Transfer Learning Research¶

Test if components discovered on one task generalize to others: 1. Discover algorithm on training tasks 2. Evaluate on held-out test tasks 3. Measure generalization across domains

Project Structure¶

discobench/
├── tasks/              # Task domain implementations
│   ├── OnPolicyRL/
│   ├── LanguageModelling/
│   └── ...
├── utils/              # Core utilities
├── create_task.py      # Task generation logic
├── create_config.py    # Configuration utilities
└── cli.py              # Command-line interface

task_src/               # Generated task files (after running create-task)

Contributing¶

We welcome contributions! DiscoBench grows stronger with more tasks and domains.

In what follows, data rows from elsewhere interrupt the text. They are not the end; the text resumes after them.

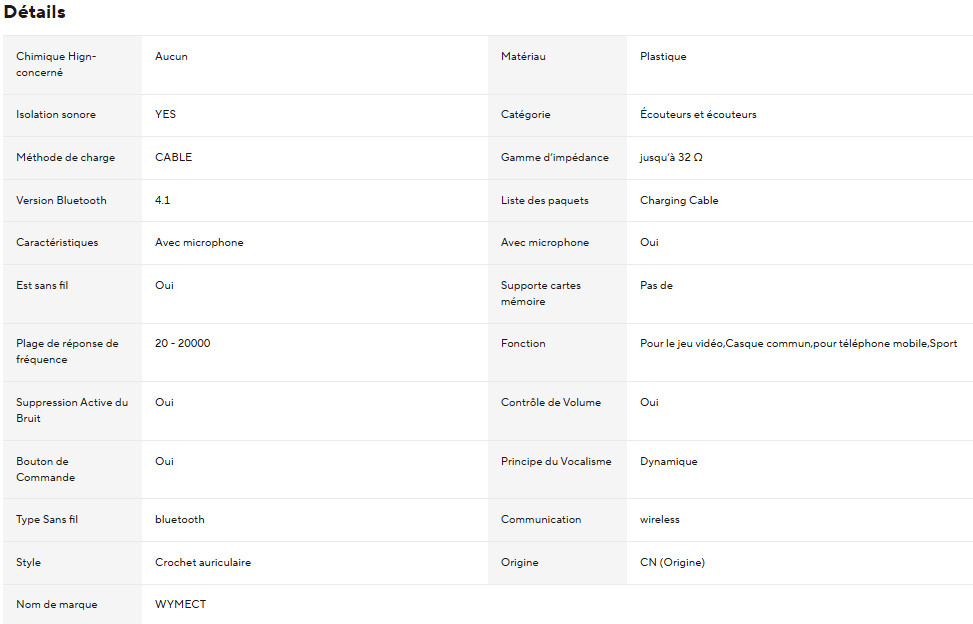Click the Dynamique vocalism value

tap(669, 462)
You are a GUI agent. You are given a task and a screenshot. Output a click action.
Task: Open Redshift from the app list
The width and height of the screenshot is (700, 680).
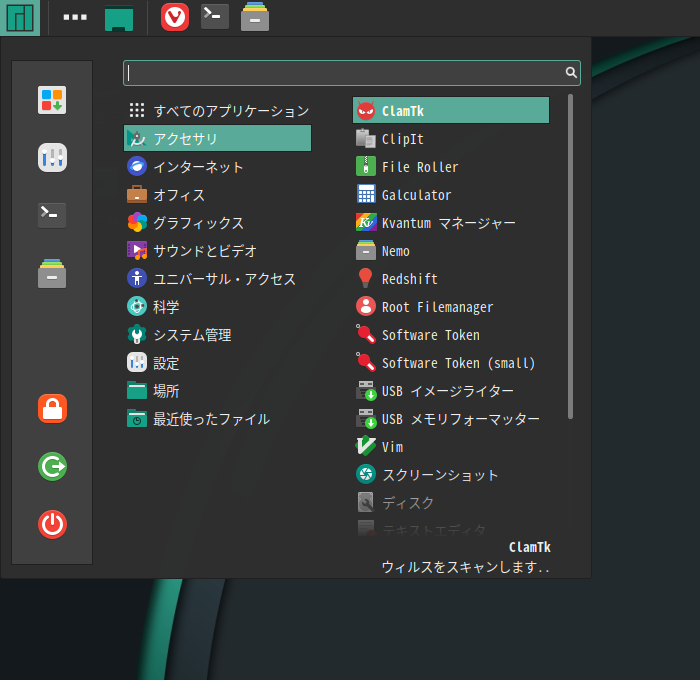(x=409, y=279)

Found a bug? Open an issue
Want to add a task? See the Contributing Guide
Adding datasets? Check the Dataset Integration Guide

Citation¶

If you use DiscoBench in your research, please cite:

    @article{goldie2025discobench,
      title={DiscoBench: An Open-Ended Benchmark For Algorithm Discovery},
      author={Alexander D. Goldie and Zilin Wang and Adrian Hayler and Deepak Nathani and Edan Toledo and Ken Thampiratwong and Aleksandra Kalisz and Michael Beukman and Alistair Letcher and Shashank Reddy and Clarisse Wibault and Theo Wolf and Charles O'Neill and Jakob N. Foerster and Shimon Whiteson and Roberta Raileanu},
      year={2025}
    }

Links¶

GitHub Repository: https://github.com/AlexGoldie/discobench
Documentation: https://AlexGoldie.github.io/discobench
Blog: https://alexgoldie.github.io/discobench-blog/
PyPI Package: Coming soon

License¶

This project is licensed under the terms specified in the LICENSE file.